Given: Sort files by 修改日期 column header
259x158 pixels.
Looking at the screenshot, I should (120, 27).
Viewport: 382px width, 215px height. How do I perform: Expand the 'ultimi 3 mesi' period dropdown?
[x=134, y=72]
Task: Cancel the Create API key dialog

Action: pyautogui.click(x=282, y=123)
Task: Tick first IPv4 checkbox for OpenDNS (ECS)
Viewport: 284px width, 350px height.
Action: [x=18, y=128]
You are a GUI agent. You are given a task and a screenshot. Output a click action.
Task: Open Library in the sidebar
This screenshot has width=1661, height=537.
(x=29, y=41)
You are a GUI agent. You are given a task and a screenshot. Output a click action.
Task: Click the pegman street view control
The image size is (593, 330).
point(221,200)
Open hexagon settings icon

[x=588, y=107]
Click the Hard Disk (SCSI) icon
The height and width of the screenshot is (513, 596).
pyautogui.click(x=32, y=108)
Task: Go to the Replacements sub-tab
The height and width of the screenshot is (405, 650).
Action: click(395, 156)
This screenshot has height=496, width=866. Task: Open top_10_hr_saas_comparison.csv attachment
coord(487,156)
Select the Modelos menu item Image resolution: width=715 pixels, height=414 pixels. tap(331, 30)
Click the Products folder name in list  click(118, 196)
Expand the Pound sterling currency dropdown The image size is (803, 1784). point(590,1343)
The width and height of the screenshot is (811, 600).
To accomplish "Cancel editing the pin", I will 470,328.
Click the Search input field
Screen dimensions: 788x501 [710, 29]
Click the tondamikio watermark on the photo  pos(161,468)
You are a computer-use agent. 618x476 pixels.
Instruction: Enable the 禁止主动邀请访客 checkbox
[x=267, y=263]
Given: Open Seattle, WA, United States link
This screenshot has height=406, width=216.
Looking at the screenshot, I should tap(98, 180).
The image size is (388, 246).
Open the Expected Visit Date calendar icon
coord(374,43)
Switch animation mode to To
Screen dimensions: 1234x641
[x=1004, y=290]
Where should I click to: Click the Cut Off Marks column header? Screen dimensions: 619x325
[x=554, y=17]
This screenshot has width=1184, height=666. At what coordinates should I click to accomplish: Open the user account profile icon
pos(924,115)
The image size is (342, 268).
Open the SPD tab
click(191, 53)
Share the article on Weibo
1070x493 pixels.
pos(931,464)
++++++++
:: WORK TASK ::
Restate the data above word for word, please.

:: SOLVED PROBLEM ::
Given: Sort files by 修改日期 column header
259x158 pixels.
Looking at the screenshot, I should (120, 27).
Viewport: 382px width, 215px height. How do I perform: Expand the 'ultimi 3 mesi' period dropdown?
[x=134, y=72]
Task: Cancel the Create API key dialog

Action: pyautogui.click(x=282, y=123)
Task: Tick first IPv4 checkbox for OpenDNS (ECS)
Viewport: 284px width, 350px height.
Action: [x=18, y=128]
You are a GUI agent. You are given a task and a screenshot. Output a click action.
Task: Open Library in the sidebar
This screenshot has width=1661, height=537.
(x=29, y=41)
You are a GUI agent. You are given a task and a screenshot. Output a click action.
Task: Click the pegman street view control
The image size is (593, 330).
point(221,200)
Open hexagon settings icon

[x=588, y=107]
Click the Hard Disk (SCSI) icon
The height and width of the screenshot is (513, 596).
pyautogui.click(x=32, y=108)
Task: Go to the Replacements sub-tab
The height and width of the screenshot is (405, 650).
Action: click(395, 156)
This screenshot has height=496, width=866. Task: Open top_10_hr_saas_comparison.csv attachment
coord(487,156)
Select the Modelos menu item Image resolution: width=715 pixels, height=414 pixels. tap(331, 30)
Click the Products folder name in list  click(118, 196)
Expand the Pound sterling currency dropdown The image size is (803, 1784). point(590,1343)
The width and height of the screenshot is (811, 600).
To accomplish "Cancel editing the pin", I will 470,328.
Click the Search input field
Screen dimensions: 788x501 [710, 29]
Click the tondamikio watermark on the photo  pos(161,468)
You are a computer-use agent. 618x476 pixels.
Instruction: Enable the 禁止主动邀请访客 checkbox
[x=267, y=263]
Given: Open Seattle, WA, United States link
This screenshot has height=406, width=216.
Looking at the screenshot, I should tap(98, 180).
The image size is (388, 246).
Open the Expected Visit Date calendar icon
coord(374,43)
Switch animation mode to To
Screen dimensions: 1234x641
[x=1004, y=290]
Where should I click to: Click the Cut Off Marks column header? Screen dimensions: 619x325
[x=554, y=17]
This screenshot has width=1184, height=666. At what coordinates should I click to accomplish: Open the user account profile icon
pos(924,115)
The image size is (342, 268).
Open the SPD tab
click(191, 53)
Share the article on Weibo
1070x493 pixels.
pos(931,464)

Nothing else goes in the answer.